Aku merasakannya 3 tahun yang lalu, bersama dengan teman-teman satu angkatan berbaris di lapangan menunggu kepastian. Gelisah, duduk gak tenang, berdiri kaki pegel, lihat kiri kanan mulu kayak orang hilang. semuanya jadi serba salah, karena bukan itu yang di inginkan. Yang di inginkan itu hanya kata LULUS. Itu saja sudah cukup.
Di hari kelulusan itu hanya ada tangis dan tawa, senang dan sedih bagi siapa saja. Senang tak selamanya berpihak pada juara umum sekali pun, bergitu pula sedih tak selalu menghantui murid paling bandel saat itu. Bahkan bagi diriku yang tergolong murid peringkat atas tetap aja hari kelulusan adalah hari gelisah kedua di masa sekolah, gelisah pertama adalah nunggu jawaban tentang perasaan, gelisah kedua adalah nunggu kelulusan. :D
Bersyukurlah kedua gelisah ku berakhir manis dengan sedikit tangis haru. dan aku pun harus nangis lebih keras di depan teman-teman ku, gak perduli wibawa ku sebagai ketua kelas. saat itu satu persatu siswa dan siswi berhamburan, dan berjatuhan setelah mendapat kepastian.
Guru-guru yang berdiri di depan tak bisa berbuat banyak untuk menenangkan siswa-siswinya. Ada yang melampiaskan rasa senang dengan corat-coret seragam putih abu-abu, ada yang guling-guling menangis di lapangan. Ada yang digotong ke ruang guru karena pingsan, ada yang teriak dan ada pula yang menangis.
Sementara aku berada di antara keduanya hanya terdiam berdo'a dan berharap karena aku belum mendapat kepastian itu. Setelah sekian lama menunggu dengan cemas, datanglah amplop putih berisi sepucuk surat yang amat berharga dan sampai sekarang masih ku simpan. Agar menjadi kenangan kalau aku LULUS.
Pada hari kelulusan itu aku belajar banyak hal. Jika hidup dinilai dengan angka generasi Indonesia mendatang hanya akan penuh oleh orang-orang yang rakus dan mengejar nilai. Manusia itu akan menangis ketika ia gagal, gagal menjadi yang terbaik, atau menjadi yang terbaik sekalipun.
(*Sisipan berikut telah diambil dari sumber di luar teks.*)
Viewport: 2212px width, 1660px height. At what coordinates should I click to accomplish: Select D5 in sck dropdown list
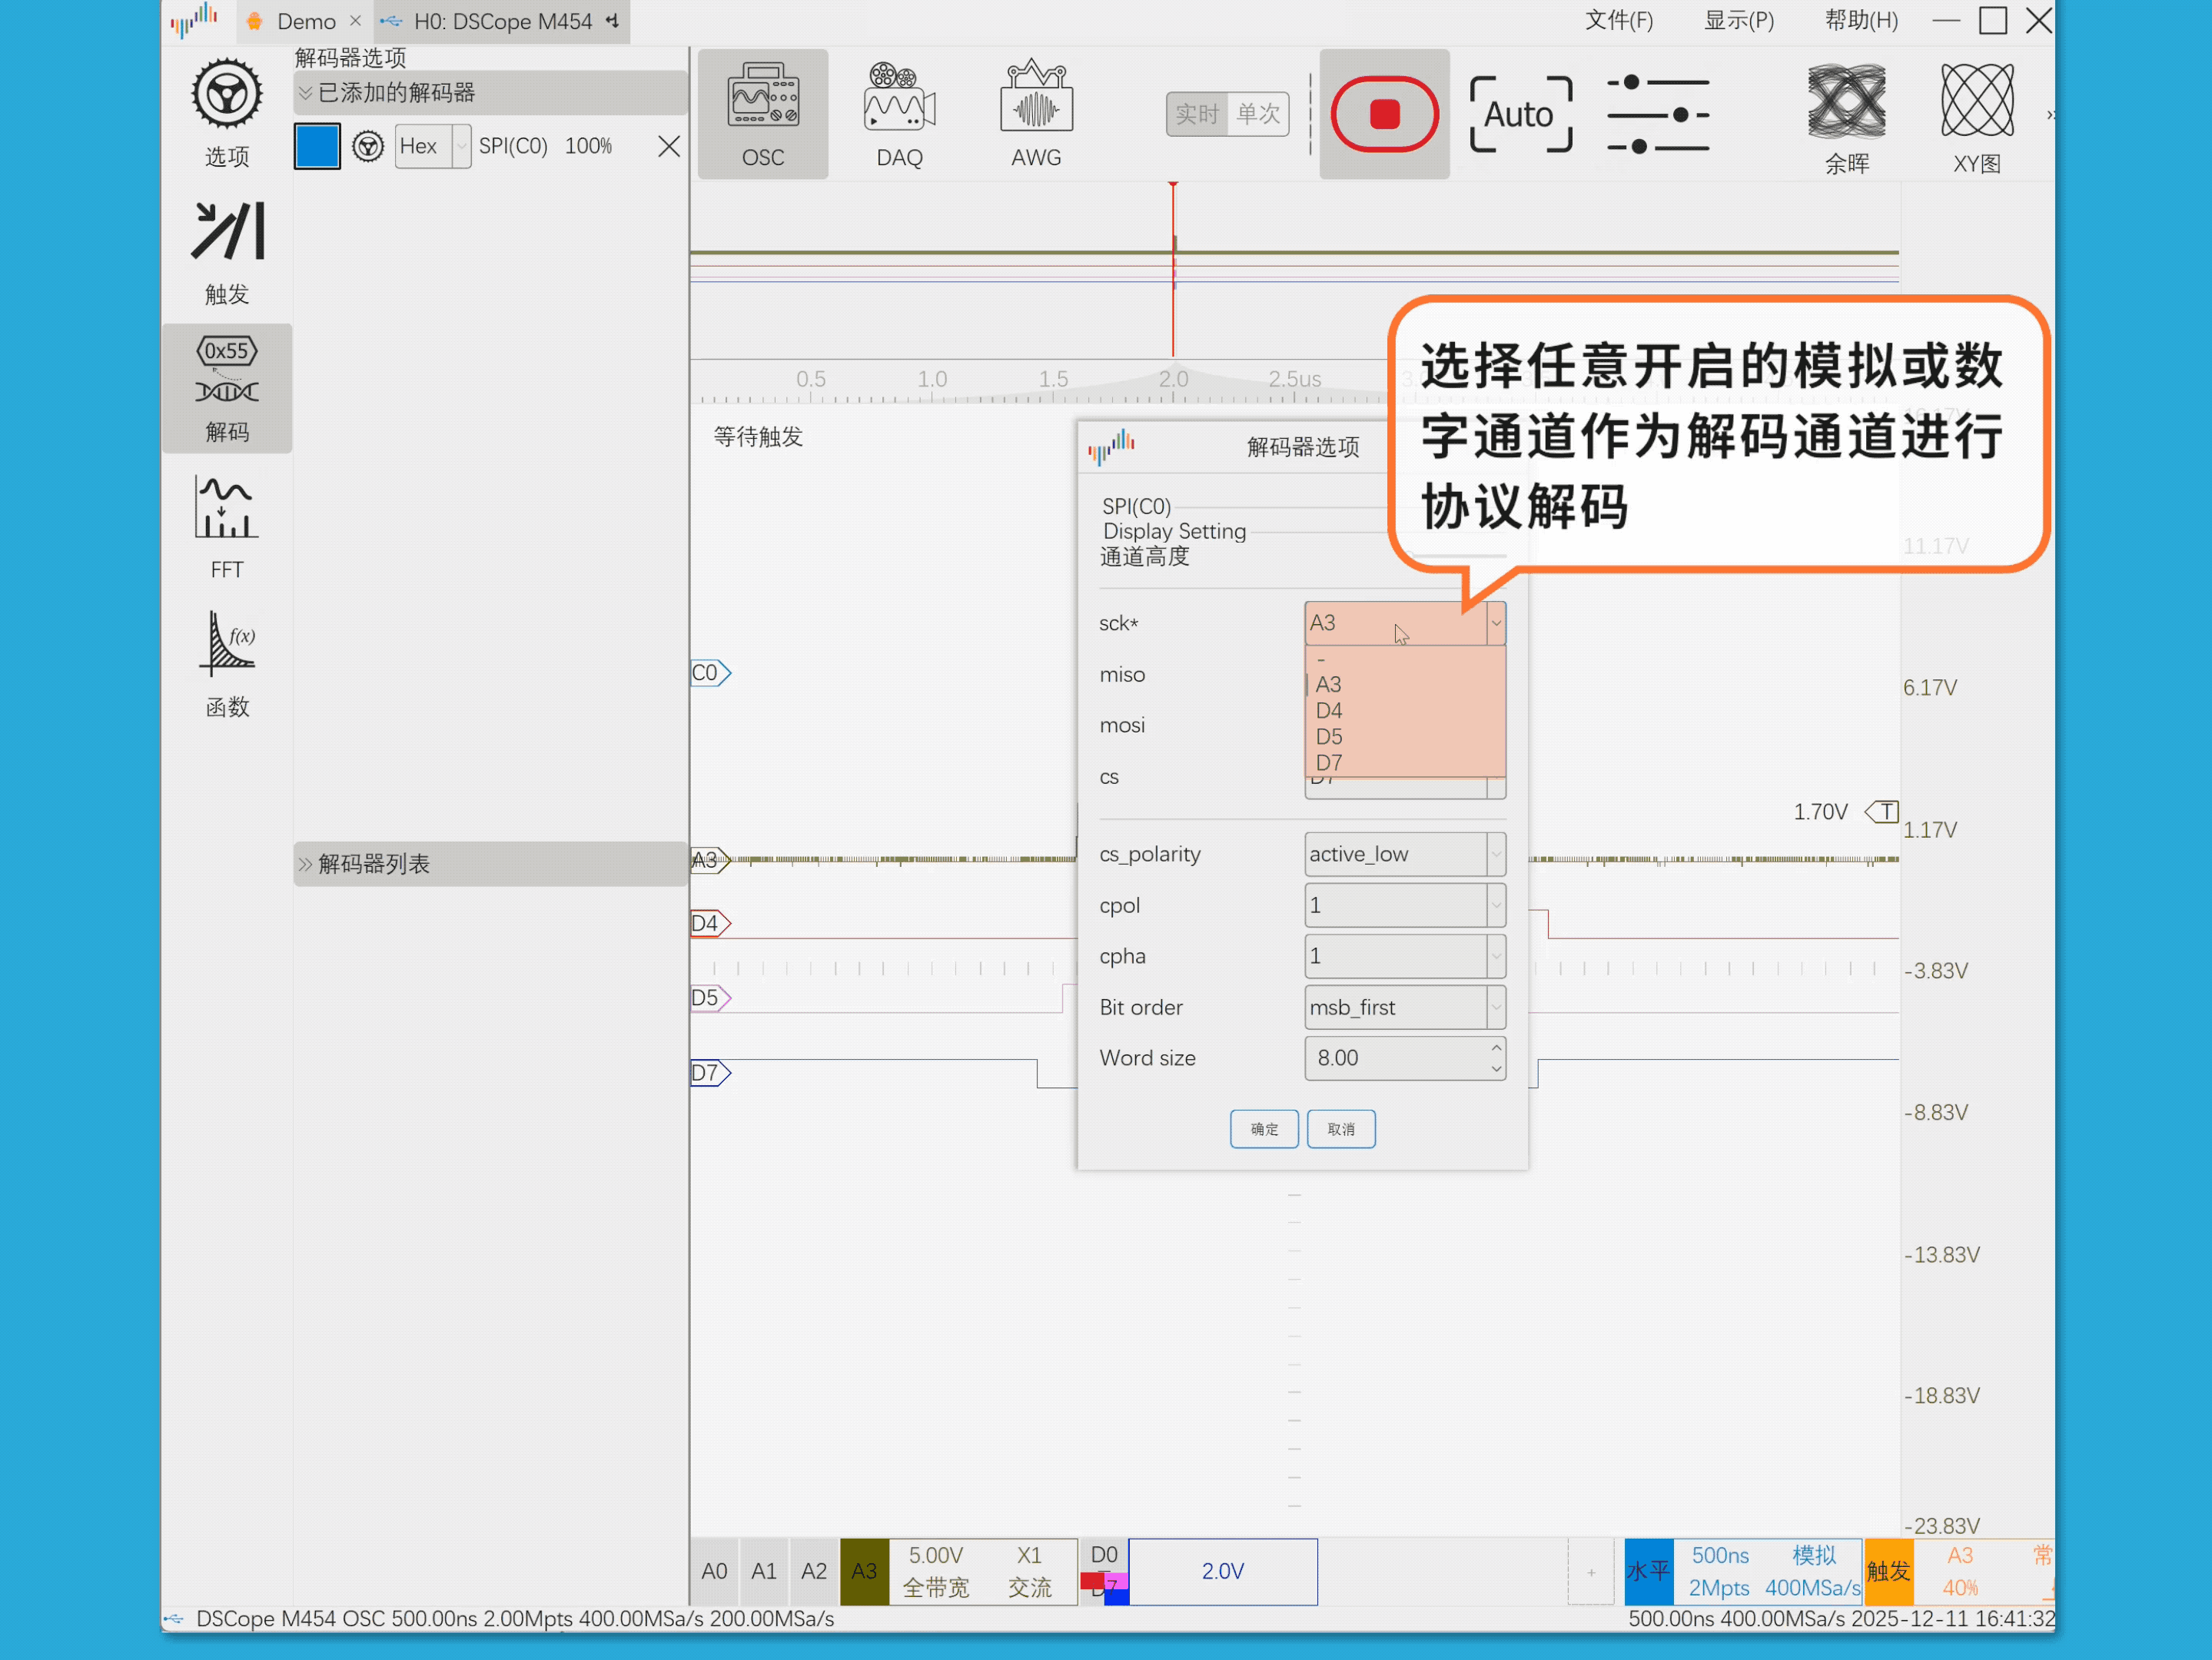1329,737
Aku mengakhiri masa putih-biru dengan perstasi terbaik. Tapi aku tidak pernah meninggalkan jejak pilox di seragam ku, aku tak sanggup senang sementara sahabat ku menangis, aku tak sanggup tertawa di saat sodaraku tergolek lemah tak berdaya.
Aku tak mendapat ucapan selamat dari orang tua ku karena aku lulus. Tapi aku dapat senyum dan peluk mereka, dan dapat hadiah spesial dari ayah "Siap-siap berangkat ke Jogja :)" katanya. Terimakasih untuk kedua Orang Tua yang selalu ada dalam setiap usaha ku meraih mimpi. Dan terimakasih pula untuk semua usaha mereka yang telah mendidik aku dari aku berada di rahim hingga sampai aku berakhir di kubur.